• **Problem details**
Entries follow. Return each line that contains the word "using".

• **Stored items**
------------------------------------------------

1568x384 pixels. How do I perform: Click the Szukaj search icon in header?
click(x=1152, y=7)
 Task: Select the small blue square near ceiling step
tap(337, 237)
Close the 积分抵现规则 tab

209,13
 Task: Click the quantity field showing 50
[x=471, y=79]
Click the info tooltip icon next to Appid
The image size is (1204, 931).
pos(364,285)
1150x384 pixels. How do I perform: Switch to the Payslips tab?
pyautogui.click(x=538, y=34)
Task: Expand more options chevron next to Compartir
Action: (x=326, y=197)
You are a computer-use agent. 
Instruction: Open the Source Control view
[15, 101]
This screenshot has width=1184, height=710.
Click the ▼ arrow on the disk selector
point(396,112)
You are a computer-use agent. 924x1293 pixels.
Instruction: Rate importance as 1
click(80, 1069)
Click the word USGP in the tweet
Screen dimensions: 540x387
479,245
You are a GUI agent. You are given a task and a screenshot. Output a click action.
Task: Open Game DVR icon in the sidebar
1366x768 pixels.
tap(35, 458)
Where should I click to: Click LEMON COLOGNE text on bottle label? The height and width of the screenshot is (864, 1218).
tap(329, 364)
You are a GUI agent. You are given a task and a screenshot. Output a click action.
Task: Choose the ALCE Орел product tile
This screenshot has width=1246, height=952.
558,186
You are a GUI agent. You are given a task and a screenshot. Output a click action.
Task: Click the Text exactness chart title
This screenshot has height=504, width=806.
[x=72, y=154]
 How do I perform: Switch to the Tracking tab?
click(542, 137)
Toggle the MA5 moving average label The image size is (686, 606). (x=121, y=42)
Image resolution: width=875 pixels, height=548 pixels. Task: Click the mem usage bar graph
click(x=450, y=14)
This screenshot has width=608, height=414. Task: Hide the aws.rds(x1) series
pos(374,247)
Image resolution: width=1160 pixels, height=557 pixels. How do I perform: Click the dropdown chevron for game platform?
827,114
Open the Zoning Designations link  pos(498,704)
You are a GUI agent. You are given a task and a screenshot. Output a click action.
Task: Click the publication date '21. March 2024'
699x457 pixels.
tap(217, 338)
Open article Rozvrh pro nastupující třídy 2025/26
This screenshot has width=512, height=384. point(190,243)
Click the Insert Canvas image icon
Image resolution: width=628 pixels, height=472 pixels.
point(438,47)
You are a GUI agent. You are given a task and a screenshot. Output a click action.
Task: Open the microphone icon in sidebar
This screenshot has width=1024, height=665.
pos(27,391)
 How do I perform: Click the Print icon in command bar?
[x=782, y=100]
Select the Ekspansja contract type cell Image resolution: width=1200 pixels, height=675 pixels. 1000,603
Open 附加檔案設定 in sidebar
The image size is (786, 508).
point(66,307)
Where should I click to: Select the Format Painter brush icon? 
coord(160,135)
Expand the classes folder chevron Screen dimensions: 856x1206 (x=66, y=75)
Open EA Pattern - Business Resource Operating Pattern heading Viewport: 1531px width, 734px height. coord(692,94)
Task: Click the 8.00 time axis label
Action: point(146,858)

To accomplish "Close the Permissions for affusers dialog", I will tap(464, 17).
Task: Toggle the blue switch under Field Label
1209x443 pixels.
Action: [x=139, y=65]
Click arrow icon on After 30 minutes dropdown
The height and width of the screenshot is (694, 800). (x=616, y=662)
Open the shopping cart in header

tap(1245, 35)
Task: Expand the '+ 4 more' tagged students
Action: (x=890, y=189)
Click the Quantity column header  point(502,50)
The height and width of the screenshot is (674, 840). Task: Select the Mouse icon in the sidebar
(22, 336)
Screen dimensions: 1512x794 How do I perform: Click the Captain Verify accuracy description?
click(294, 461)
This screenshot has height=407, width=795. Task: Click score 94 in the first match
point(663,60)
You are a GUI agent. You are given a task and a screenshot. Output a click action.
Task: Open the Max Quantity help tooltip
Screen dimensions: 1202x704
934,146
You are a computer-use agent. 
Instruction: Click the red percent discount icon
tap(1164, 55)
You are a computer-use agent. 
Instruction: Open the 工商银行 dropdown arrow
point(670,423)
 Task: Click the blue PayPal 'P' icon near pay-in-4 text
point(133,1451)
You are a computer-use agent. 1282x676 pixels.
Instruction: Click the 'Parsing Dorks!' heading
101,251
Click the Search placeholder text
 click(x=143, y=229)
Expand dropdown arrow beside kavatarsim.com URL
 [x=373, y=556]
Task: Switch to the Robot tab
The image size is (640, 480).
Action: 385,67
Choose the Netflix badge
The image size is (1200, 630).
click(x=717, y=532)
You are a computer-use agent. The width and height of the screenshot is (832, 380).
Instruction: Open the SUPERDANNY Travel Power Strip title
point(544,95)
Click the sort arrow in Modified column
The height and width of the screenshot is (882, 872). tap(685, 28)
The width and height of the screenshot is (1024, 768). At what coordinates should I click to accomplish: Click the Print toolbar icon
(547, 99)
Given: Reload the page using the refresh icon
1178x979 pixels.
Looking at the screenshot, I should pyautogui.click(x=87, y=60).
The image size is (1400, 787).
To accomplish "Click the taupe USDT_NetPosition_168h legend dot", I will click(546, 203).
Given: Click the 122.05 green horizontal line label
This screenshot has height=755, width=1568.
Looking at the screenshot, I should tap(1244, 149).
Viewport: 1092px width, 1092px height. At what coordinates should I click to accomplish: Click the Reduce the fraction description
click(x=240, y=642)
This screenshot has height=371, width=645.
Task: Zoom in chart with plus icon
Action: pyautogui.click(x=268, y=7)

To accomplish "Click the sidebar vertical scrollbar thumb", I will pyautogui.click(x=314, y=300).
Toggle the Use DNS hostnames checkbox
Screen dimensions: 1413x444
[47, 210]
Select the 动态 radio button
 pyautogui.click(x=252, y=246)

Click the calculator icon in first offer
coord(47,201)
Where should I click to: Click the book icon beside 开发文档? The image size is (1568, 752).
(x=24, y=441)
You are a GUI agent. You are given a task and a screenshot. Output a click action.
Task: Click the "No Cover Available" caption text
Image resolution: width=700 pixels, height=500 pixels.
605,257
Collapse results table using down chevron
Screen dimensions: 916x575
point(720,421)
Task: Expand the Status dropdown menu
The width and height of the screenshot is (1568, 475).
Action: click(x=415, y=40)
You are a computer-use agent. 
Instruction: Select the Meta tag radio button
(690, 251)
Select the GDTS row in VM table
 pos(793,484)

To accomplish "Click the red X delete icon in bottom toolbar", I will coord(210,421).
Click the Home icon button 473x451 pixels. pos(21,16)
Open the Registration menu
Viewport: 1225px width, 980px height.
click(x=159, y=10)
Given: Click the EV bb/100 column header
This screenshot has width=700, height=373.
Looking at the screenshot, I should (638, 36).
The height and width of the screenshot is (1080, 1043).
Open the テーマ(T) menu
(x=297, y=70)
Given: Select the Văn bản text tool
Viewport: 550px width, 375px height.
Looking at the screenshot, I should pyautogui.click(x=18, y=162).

------------------------------------------------

• **Reply**
Given: Reload the page using the refresh icon
Collapse results table using down chevron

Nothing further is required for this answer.